Guys like Hairston, pinch hitter deluxe Matt Stairs and infielder Alex Cora represent an upgrade over Nationals’ benches of seasons past. That was something both Riggleman and general manager Mike Rizzo made an offseason priority. The veterans know their roles, and willingly help out the younger players on the roster.
“Guys like Ian Desmond and Espy (Danny Espinosa), guys that are up and coming, they really keep it fresh for me,” Hairston explained. “I remember being in their shoes. Their energy really rubs off on the older guys.”
The Orioles moved Hairston to center field to get him in the lineup because second base was occupied by Brian Roberts.
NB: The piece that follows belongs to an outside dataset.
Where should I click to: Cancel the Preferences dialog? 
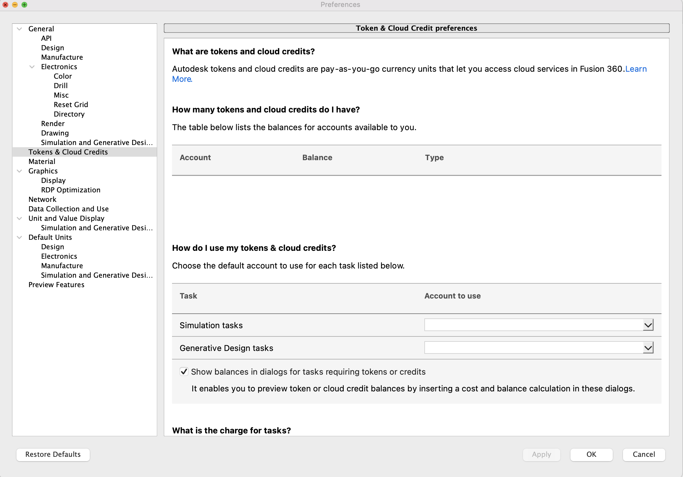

Hairston didn’t really like the positional switch, but went along with it because it provided playing time he otherwise wouldn’t have received.
“Sometimes, you have things not go your way,” Hairston said. “It’s a matter of how you react to them.”
Now, almost a decade later, he realizes the move helped establish him as a major leaguer when sitting on the bench may have prematurely ended his career. Hairston is a third-generation major leaguer: His grandfather, Sam Hairston (1951), and father, Jerry Hairston (1973-89), both played for the White Sox. Brother Scott Hairston has played in the bigs since 2004; last year, the siblings were San Diego Padres teammates.
“The way the game is geared now, gone are the guys who can hit 50, 60 home runs,” Hairston said. “You need guys that are very versatile, who can do a lot of different things. Who knew back then that it would benefit me these last few years? It’s been fun.”
Oddly, Hairston only uses two gloves: one for the infield, one for the outfield. Some utility guys use so many that they should buy stock in glove manufacturers. The sheer weight of their equipment bags is practically an invitation to the disabled list with back soreness.
“The game’s hard enough as it is,” he said. “Why not keep it simple?”